### Written request
Report every line below that contains the word "orange", paying attention to case.

### Data shown
= = = =

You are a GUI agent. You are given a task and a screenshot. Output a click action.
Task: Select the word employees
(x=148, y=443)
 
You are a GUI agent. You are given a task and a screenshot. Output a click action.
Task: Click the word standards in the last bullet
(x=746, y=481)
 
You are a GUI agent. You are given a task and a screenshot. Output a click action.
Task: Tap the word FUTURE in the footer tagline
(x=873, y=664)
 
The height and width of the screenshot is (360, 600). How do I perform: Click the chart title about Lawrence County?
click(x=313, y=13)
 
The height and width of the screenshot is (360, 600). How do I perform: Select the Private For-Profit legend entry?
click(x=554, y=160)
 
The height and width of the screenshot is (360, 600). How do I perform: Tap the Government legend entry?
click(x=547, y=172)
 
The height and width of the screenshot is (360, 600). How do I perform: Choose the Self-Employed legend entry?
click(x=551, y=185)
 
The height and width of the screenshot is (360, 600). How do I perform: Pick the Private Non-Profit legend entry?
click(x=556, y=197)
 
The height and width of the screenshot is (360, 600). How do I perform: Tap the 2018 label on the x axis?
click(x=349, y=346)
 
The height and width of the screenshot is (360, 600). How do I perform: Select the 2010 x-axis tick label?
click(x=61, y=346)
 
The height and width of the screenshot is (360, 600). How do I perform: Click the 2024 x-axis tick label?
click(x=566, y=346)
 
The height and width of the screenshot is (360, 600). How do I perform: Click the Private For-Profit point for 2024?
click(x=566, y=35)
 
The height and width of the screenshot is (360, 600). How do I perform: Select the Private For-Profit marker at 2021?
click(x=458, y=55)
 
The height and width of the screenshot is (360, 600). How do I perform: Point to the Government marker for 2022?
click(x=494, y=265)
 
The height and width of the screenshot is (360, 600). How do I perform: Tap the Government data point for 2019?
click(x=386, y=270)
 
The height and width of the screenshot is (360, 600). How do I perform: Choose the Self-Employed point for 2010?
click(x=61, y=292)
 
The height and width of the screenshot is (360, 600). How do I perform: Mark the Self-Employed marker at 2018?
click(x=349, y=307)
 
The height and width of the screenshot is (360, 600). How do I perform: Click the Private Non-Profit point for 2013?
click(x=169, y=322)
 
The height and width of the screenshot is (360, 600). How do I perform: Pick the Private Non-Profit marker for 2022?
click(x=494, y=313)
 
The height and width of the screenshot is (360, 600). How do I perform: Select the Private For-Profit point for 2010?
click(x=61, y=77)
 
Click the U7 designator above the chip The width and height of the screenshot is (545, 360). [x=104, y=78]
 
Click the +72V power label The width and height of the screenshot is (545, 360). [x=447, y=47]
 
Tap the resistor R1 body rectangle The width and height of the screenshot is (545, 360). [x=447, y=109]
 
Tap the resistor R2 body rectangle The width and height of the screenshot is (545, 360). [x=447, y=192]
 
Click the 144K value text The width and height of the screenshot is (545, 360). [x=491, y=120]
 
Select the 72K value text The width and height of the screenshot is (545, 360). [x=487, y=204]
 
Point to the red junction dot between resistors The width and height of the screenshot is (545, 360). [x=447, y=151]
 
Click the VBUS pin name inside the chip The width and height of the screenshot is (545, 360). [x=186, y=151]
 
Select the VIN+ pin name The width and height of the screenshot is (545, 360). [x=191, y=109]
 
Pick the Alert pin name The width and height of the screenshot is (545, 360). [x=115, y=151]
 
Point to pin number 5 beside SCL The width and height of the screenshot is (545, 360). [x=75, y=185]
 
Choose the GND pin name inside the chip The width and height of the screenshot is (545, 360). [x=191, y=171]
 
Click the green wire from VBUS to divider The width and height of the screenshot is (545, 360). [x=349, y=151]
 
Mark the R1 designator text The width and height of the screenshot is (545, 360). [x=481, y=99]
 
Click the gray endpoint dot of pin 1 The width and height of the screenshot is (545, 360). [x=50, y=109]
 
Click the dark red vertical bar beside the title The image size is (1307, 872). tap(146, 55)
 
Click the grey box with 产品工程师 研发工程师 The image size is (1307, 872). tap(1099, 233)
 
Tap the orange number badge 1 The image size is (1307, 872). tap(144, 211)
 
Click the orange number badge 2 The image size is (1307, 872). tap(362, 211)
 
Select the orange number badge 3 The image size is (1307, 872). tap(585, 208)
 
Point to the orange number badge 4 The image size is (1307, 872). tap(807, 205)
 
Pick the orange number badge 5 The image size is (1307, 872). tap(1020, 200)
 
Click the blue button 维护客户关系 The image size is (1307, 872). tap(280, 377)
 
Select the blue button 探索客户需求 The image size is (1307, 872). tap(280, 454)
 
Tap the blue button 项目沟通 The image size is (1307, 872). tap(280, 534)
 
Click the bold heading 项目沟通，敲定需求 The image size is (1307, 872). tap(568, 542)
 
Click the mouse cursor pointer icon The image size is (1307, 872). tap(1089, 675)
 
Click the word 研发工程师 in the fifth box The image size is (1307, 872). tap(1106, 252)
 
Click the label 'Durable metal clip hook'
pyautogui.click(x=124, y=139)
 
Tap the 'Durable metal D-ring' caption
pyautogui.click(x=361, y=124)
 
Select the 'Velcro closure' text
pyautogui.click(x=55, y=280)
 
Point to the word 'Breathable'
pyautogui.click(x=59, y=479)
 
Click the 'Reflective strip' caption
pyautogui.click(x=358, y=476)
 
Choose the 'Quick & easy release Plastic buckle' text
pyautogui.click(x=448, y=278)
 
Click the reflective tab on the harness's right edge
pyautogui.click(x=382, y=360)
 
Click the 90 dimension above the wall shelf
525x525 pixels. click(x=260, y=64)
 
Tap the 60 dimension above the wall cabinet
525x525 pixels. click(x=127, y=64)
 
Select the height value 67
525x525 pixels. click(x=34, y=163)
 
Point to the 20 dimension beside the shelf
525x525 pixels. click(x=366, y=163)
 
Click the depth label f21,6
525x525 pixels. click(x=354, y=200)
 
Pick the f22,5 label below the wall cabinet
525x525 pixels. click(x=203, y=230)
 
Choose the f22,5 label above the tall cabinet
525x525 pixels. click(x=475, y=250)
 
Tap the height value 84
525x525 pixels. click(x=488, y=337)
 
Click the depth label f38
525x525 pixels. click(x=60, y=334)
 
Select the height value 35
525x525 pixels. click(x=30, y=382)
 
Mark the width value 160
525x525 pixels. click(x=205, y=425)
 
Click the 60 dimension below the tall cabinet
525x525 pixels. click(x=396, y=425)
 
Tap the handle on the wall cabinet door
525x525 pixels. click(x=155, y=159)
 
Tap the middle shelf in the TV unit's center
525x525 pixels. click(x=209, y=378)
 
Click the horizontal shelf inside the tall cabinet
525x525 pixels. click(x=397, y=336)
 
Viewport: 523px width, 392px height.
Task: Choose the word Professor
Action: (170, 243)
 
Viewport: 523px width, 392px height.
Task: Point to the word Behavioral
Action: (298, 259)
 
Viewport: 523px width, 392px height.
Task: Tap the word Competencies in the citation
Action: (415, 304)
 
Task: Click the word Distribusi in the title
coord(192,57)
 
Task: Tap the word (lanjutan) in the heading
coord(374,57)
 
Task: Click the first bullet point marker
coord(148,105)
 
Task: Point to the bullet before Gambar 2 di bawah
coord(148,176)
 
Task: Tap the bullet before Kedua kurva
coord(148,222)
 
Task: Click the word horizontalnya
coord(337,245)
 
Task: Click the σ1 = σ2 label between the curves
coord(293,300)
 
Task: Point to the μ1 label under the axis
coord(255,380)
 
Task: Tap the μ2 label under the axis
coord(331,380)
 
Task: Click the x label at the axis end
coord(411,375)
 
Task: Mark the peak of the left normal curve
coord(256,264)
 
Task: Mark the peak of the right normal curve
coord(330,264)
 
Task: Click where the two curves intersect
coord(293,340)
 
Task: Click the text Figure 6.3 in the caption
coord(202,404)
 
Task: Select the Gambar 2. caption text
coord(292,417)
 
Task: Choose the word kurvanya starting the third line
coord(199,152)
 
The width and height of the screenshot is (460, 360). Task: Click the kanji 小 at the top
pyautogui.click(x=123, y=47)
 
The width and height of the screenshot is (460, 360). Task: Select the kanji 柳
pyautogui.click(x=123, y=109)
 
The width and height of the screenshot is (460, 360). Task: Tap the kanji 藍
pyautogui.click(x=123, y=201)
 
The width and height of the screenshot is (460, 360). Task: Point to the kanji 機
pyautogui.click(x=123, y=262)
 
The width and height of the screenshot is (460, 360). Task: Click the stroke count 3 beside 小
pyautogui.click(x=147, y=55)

= = = =

### Solved problem
Tap the orange number badge 1 The image size is (1307, 872). tap(144, 211)
Click the orange number badge 2 The image size is (1307, 872). tap(362, 211)
Select the orange number badge 3 The image size is (1307, 872). tap(585, 208)
Point to the orange number badge 4 The image size is (1307, 872). tap(807, 205)
Pick the orange number badge 5 The image size is (1307, 872). tap(1020, 200)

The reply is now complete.